Camina, Camina, Camina!

My wife Eve and I are just back Wednesday from a mission trip in Mexico. It was early spring in the southern highlands, flowering trees coming out, and I was remembering a trip to Israel in 1988, also in February, when it was early spring, and the trees were in flower, and the wild flowers were coming out on the grassy hillsides around the lake in Galilee.

We finish our month long reading from the Sermon on the Mount today. When Jesus taught by the lake, it was not desert. There is desert in Israel, and not very far away. But Galilee is not desert.
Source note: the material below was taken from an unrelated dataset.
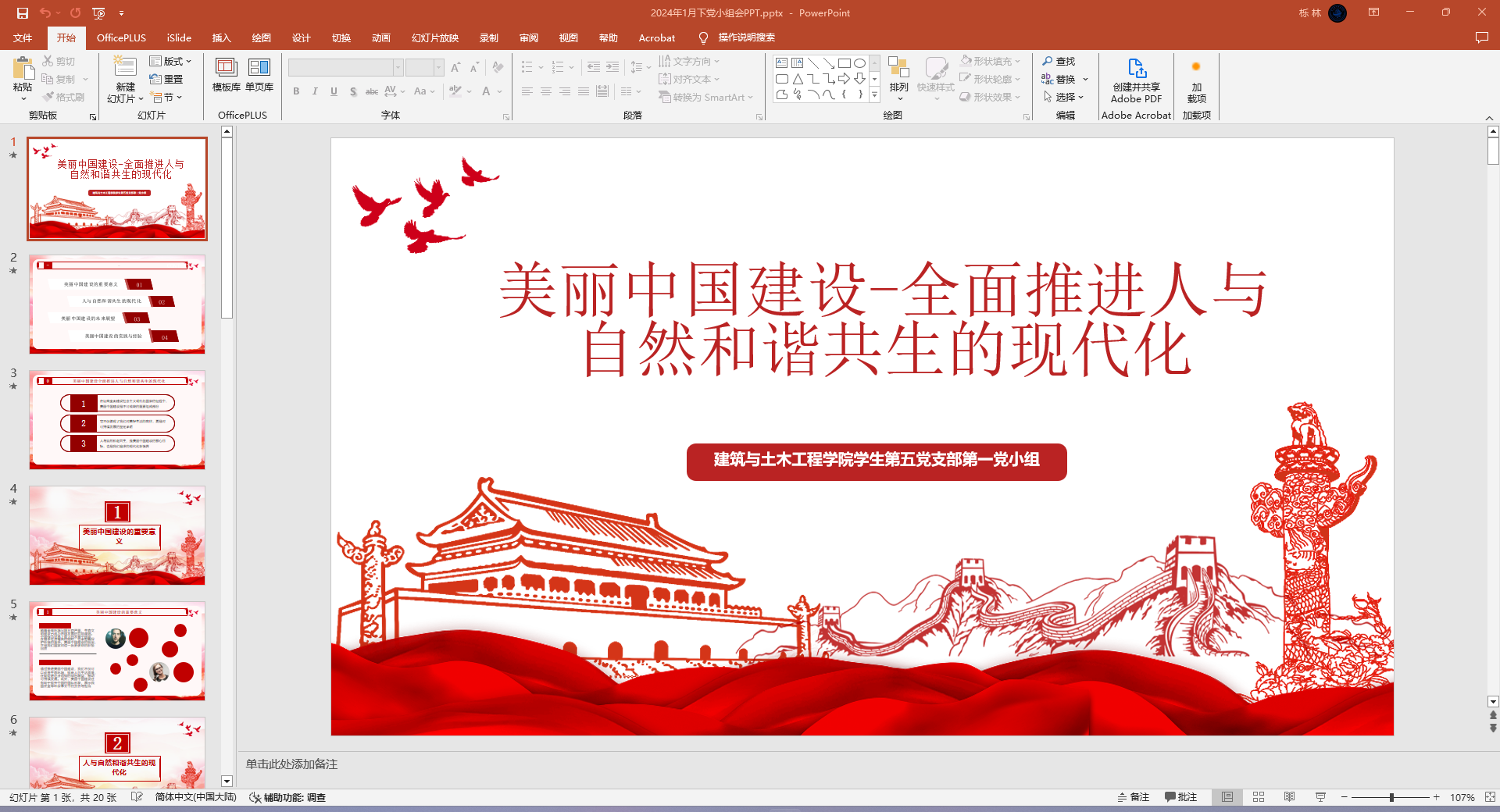
Task: Click Create and Share Adobe PDF icon
Action: pyautogui.click(x=1136, y=80)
There is a lot of water, a good sized lake, and all kinds of wildflowers. 

Consider the lilies of the field, said Jesus. (Matthew 6:28)  
Consider the lilies of the field – they are beautiful, glorious, even King Solomon in all his glory was not more beautiful than these.

But in the light of the Gospel there is something even more beautiful, even more cherished and loved by God – even more clothed in the glory of God’s love.
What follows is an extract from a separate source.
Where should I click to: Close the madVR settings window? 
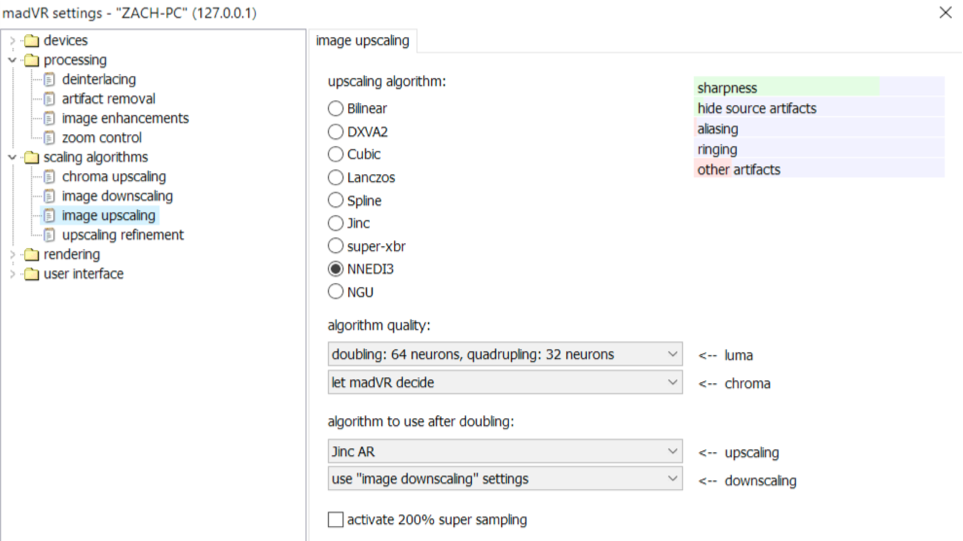pos(945,12)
And that is the individual human life. Created by God. Loved with a saving love by God in Jesus Christ, who came that we might know and believe the love God has for every single one.
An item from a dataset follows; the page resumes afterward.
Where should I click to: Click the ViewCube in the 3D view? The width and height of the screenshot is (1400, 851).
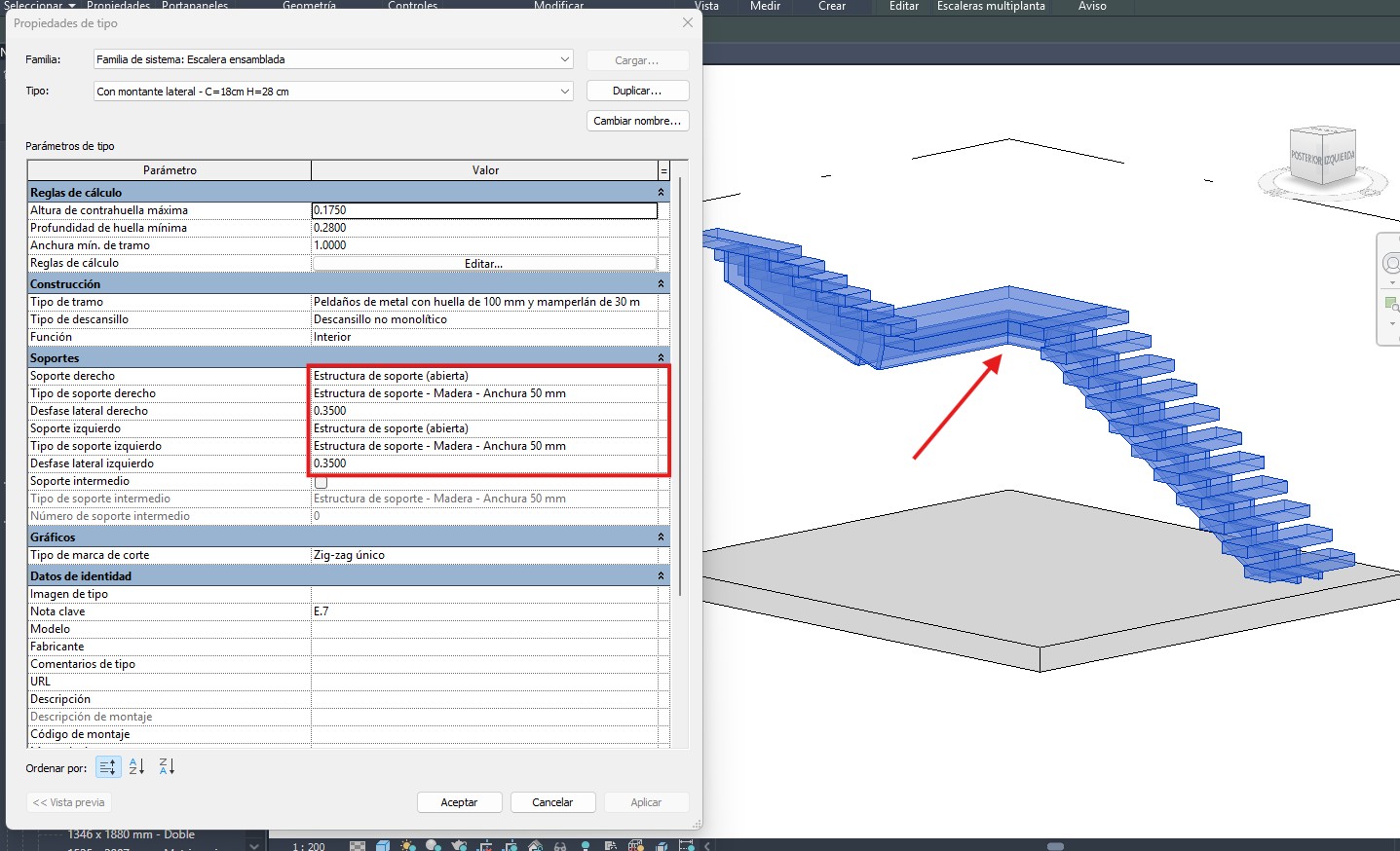(x=1322, y=158)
Jesus has given us many teachings in the Sermon on the Mount about ethics. At the heart of Christian ethics is the conviction that each person is created by God and of infinite value. I believe basic human rights are basic to Christian ethics. And extremely important – however hard to safeguard and put into practice – in thinking out our responses in a shrinking volatile changing world. An important Anglican contribution to Christian ethics is a commitment to dignity and value of each person joined with a commitment to freedom of conscience in making ethical decisions.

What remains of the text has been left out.